Diagnostics & Imaging Week International Correspondent

LONDON — People’s risks of succumbing to four major infectious diseases are influenced by a change in a single amino acid, in a protein that helps to stimulate the immune response to infections.

The genetic mutation that causes this change is a single nucleotide polymorphism (SNP) in the gene encoding a protein called Mal. People with a single copy of the SNP are best off: they have half the risk of suffering from malaria, pneumococcal disease, tuberculosis and bacteraemia compared to those who have two copies of the SNP, and those who have none.

Mal occupies a central position in the signaling pathways that become active once a pathogen interacts with receptors found on the surface of cells of the immune system. Once these receptors, called Toll-like receptors (TLRs), become activated, they trigger pathways within the cells leading to an inflammatory immune response.

Luke O’Neill, professor of molecular immunology and head of the School of Biochemistry and Immunology at Trinity College Dublin (Dublin, Ireland), told Diagnostics & Imaging Week’s sister publication BioWorld International: “The fact that Mal has a determining role for infectious disease adds weight to the idea that drugs that can manipulate the TLR system will be useful.”

Many companies, he added, including Opsona Therapeutics (Dublin), which he helped to found, are following such a strategy. Products that activate TLRs may help to make vaccines more effective, or make it possible to produce vaccines against tumors; conversely, blocking TLRs may help damp down the immune response in infections such as malaria and sepsis, where many people die as a result of an over-vigorous immune reaction.

O’Neill, together with Adrian Hill, professor of human genetics at the Wellcome Trust Centre for Human Genetics at the University of Oxford, and their colleagues, report their finding of the SNP in the gene encoding Mal in Nature Genetics (advance online publication, Feb. 25). The title of the paper is: “A Mal functional variant is associated with protection against invasive pneumococcal disease, bacteremia, malaria and tuberculosis”.

Hill and O’Neill began collaborating over three years ago, when Hill was well advanced in searching for genetic variants that influenced susceptibility to infectious diseases. The pair had agreed that the genes encoding the TLRs and the molecules involved in subsequent signaling would be a fertile hunting ground for such variations—particularly since Mal was known to react to a product of the malaria parasite.

Hill and his colleagues went on to identify an SNP in the gene encoding Mal, which was consistently found less commonly in people with infectious diseases. This SNP changed the normal serine at position 180 in the protein to a leucine.

The next step was to analyze whether this SNP was absent or present in one or two copies in 6,106 individuals with four different diseases. The groups analyzed were two UK populations of European ancestry with invasive pneumococcal disease; a Kenyan population with bacteremia; three populations with malaria (from the Gambia, Kenya and Vietnam); and two populations with tuberculosis (from Algeria and several countries in West Africa).

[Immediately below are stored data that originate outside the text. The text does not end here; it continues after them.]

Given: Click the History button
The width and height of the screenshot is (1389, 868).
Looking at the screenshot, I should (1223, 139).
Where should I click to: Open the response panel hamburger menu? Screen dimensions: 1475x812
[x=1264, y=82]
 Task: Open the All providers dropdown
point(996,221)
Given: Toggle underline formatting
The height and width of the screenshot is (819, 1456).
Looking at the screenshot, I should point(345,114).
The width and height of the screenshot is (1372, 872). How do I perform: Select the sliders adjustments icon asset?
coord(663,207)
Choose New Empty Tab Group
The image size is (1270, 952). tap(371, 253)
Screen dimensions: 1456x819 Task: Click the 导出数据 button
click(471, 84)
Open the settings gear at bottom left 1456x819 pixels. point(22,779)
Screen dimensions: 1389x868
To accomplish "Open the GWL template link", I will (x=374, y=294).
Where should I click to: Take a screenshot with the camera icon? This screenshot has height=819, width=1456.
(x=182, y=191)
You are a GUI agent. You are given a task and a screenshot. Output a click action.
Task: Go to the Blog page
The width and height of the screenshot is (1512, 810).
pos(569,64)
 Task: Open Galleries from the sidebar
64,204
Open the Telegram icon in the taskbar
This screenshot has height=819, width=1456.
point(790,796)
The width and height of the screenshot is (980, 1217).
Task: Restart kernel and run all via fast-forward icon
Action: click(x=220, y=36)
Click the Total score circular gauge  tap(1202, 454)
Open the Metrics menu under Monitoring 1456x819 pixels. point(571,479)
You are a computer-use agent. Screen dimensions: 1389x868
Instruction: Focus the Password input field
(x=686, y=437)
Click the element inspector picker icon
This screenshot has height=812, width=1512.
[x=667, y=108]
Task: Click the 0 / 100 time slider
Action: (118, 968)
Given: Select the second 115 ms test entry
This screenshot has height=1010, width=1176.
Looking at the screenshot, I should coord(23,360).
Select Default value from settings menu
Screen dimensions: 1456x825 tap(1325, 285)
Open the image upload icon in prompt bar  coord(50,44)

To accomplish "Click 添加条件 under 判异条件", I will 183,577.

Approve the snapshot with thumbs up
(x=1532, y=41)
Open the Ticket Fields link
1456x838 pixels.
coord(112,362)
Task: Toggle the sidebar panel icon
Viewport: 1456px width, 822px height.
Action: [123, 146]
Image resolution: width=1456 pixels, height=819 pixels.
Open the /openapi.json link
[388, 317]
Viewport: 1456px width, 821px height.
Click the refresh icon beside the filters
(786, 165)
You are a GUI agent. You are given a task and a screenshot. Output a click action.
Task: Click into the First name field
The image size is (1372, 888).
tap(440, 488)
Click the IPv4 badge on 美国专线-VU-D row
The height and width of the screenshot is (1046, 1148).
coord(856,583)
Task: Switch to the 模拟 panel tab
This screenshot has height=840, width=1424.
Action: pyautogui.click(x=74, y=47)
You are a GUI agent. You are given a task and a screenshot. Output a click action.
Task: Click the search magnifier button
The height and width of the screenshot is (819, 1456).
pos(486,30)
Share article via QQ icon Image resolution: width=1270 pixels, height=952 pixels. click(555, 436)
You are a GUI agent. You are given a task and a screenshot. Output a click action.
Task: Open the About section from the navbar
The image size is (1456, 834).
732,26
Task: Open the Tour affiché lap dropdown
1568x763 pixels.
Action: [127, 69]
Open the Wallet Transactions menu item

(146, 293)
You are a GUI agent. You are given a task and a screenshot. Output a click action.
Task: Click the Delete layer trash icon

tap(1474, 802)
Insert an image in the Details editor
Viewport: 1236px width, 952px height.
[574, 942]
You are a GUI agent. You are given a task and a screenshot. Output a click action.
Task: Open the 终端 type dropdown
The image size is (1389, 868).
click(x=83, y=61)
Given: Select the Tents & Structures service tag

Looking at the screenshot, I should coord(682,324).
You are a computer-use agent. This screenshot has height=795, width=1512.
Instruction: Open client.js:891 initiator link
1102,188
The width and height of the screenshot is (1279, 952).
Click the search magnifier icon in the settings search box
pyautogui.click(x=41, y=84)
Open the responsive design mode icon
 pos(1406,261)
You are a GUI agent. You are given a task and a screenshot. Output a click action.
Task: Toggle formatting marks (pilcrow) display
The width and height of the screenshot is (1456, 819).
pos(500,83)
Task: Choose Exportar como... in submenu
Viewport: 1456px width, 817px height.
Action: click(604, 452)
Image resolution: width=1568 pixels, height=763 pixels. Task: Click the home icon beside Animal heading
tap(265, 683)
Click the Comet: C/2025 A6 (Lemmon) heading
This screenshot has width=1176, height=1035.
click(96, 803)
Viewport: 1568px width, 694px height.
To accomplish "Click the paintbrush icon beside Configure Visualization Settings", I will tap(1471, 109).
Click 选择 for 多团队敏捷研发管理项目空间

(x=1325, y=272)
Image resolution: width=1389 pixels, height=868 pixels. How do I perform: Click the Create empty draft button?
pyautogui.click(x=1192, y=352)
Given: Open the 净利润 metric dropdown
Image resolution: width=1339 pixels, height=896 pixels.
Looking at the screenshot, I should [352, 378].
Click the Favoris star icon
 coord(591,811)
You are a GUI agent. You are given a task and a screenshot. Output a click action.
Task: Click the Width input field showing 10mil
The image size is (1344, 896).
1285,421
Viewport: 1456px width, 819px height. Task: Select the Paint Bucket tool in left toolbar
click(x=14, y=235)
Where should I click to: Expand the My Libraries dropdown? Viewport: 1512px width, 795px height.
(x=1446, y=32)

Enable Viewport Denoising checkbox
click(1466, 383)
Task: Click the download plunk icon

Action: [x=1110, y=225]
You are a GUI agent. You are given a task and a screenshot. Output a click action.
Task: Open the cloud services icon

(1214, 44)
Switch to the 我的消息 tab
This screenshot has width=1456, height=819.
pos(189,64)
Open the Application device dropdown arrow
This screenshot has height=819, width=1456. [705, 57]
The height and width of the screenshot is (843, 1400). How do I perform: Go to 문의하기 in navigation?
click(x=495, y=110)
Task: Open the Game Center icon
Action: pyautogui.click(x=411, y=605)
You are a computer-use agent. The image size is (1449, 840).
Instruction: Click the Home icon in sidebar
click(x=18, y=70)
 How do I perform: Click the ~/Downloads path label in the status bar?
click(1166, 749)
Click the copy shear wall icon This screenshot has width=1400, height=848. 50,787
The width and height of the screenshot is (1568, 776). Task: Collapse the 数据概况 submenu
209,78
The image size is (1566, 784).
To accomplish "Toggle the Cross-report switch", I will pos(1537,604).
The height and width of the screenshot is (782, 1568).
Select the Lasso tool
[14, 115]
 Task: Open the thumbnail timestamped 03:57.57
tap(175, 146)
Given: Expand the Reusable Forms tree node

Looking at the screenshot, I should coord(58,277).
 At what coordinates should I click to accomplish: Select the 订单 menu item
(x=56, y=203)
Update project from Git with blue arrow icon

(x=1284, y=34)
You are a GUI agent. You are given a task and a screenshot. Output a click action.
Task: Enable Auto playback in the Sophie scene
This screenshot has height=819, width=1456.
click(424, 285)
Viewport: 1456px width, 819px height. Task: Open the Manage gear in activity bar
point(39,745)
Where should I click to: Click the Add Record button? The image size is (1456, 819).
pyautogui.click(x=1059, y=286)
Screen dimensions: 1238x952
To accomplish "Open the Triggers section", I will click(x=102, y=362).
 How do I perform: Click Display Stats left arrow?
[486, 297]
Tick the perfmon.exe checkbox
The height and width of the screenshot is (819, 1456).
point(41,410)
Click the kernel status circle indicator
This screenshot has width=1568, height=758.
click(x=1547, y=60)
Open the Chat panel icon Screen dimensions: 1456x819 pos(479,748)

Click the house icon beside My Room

Control groups were also analyzed in each setting.

Taken overall, there was a clear association between being heterozygous for the SNP in question, and being protected against all four infectious diseases: the risk in heterozygotes was halved. Hill said: “This appears to be the first example of a single genetic variant that influences susceptibility to several major infectious diseases.”

Further investigations by O’Neill and his colleagues showed that Mal with leucine at position 180 — the mutant form — was inactive, and unable to trigger the desired response in the cell.

O’Neill said: “We found that those who were heterozygous for the SNP were those who were protected against disease. But people who had either two copies of the SNP, or no copies of the SNP, were at greater risk of disease. We think this is because those without any functioning Mal are unable to mount an immune response and they die of infections, while the immune response of those who have no copies of the SNP goes into overdrive, and they die of ‘friendly fire’.”

In the long term, he added, it will be possible to identify people who are at greater risk of succumbing to these infections, and tailor their treatment accordingly — either with more aggressive antibiotics, or with drugs that could modulate Mal.

Future research will include looking at whether the same SNP plays a role in susceptibility to a range of autoimmune diseases, such as rheumatoid arthritis, inflammatory bowel disease and lupus.